“Kamu terlihat seperti seorang istri.”
Andrea memutar bola matanya dengan malas.
“Berhentilah berkata yang tidak-tidak. Kayak kamu pernah punya istri saja,” ujar Andrea.
Dia kembali memandangi Calvin yang masih memandanginya dengan tatapan yang sama.
“Jangan-jangan kamu begini karena demam kamu yang terlalu tinggi. Sepertinya aku memang harus memanggil dokter,” ujar Andrea yang kemudian disambut tawa Calvin.
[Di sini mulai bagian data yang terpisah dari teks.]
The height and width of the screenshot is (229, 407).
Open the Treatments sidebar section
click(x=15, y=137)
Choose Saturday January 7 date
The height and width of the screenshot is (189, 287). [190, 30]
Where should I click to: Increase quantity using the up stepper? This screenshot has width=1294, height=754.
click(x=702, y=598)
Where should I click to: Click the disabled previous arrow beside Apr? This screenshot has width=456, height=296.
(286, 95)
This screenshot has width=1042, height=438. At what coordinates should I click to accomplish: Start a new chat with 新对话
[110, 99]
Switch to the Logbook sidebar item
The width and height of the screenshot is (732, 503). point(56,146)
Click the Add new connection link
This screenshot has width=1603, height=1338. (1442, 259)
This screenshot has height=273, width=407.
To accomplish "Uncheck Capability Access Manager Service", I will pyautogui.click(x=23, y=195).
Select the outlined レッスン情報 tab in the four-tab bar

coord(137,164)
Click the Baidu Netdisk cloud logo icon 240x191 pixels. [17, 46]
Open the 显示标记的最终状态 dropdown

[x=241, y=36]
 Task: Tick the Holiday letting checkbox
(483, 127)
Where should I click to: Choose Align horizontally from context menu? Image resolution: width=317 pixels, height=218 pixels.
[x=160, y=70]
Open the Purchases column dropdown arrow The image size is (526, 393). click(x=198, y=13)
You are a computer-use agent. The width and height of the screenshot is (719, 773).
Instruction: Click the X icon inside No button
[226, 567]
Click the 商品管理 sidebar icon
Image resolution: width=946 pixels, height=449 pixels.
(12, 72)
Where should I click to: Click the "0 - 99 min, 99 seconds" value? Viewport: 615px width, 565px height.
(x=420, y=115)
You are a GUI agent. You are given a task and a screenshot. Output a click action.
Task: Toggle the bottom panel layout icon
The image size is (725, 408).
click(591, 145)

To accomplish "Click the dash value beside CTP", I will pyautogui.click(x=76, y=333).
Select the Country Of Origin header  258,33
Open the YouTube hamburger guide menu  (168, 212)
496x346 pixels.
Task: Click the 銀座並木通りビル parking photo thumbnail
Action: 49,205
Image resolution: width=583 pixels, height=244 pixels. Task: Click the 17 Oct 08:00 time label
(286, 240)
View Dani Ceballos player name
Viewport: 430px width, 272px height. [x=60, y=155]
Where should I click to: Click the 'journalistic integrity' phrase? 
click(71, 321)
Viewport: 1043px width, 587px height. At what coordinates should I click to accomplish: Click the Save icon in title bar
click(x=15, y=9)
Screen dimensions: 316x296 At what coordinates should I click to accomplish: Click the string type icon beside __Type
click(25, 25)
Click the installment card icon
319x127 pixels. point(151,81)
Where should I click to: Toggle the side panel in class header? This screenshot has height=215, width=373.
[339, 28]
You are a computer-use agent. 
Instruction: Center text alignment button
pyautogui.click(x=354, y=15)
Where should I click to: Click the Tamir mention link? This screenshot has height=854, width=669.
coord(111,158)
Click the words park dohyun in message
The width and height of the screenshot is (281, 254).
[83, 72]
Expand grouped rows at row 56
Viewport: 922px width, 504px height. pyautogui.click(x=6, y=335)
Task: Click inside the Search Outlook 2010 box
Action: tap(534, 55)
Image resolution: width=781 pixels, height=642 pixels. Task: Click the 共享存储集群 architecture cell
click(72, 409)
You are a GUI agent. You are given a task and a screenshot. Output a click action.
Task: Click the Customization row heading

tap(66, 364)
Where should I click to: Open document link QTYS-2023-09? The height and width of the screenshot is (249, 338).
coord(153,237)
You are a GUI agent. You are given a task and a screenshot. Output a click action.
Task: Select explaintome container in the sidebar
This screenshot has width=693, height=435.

Saat itu juga ponsel Andrea kembali berdering dan dia menemukan sebuah nomor baru menelepon ke ponselnya.
"Halo?" sapa Andrea lalu berjalan keluar kamar meninggalkan Calvin.
Pria itu menatap kepergian Andrea dengan tatapan yang sama.
“Padahal mau ku jadikan istri,” ucap Calvin pelan.
“Aku mau ambil obat dulu di bawah,” ujar Andrea yang muncul dari balik pintu. Setelah itu Calvin hanya mendengar langkah kaki dan suara pintu yang terbuka.
Hanya sekitar sepuluh menit kemudian Andrea sudah kembali dengan sebuah kantong plastik berisi obat yang tadi sudah dia pesan secara daring. Bubur yang dia masak juga tampaknya sudah matang.
Andrea menyiapkan bubur dan juga obat tersebut di sebuah nampan dan kembali ke kamar Calvin. Andrea mendapatkan lelaki itu tengah tertidur kembali.
“Cal.” Andrea menggoyang sedikit tubuh Calvin sehingga lelaki itu kembali bangun.
Calvin menggeliat sedikit lalu bangkit, duduk bersandar pada kepala ranjang.
“Makan dulu, lalu minum obat. Setelah itu baru akan kita lap badan kamu," ujar Andrea.
“Bisa kita skip langsung ke bagian lap mengelap gak?” tanya Calvin.
Sebuah tamparan kecil mengenai lengannya membuat lelaki itu kembali tertawa walau masih lemah.
Andrea menyendok bubur itu meniupnya sedikit lalu menyuapi Calvin. Dia melakukan hal yang sama sampai bubur itu tandas habis oleh Calvin. Andrea lalu memberikan obat demam yang tadi dia beli dan langsung diminum Calvin.
“Sekarang kamu buka bajunya, aku ambil air hangat dulu,” perintah Andrea.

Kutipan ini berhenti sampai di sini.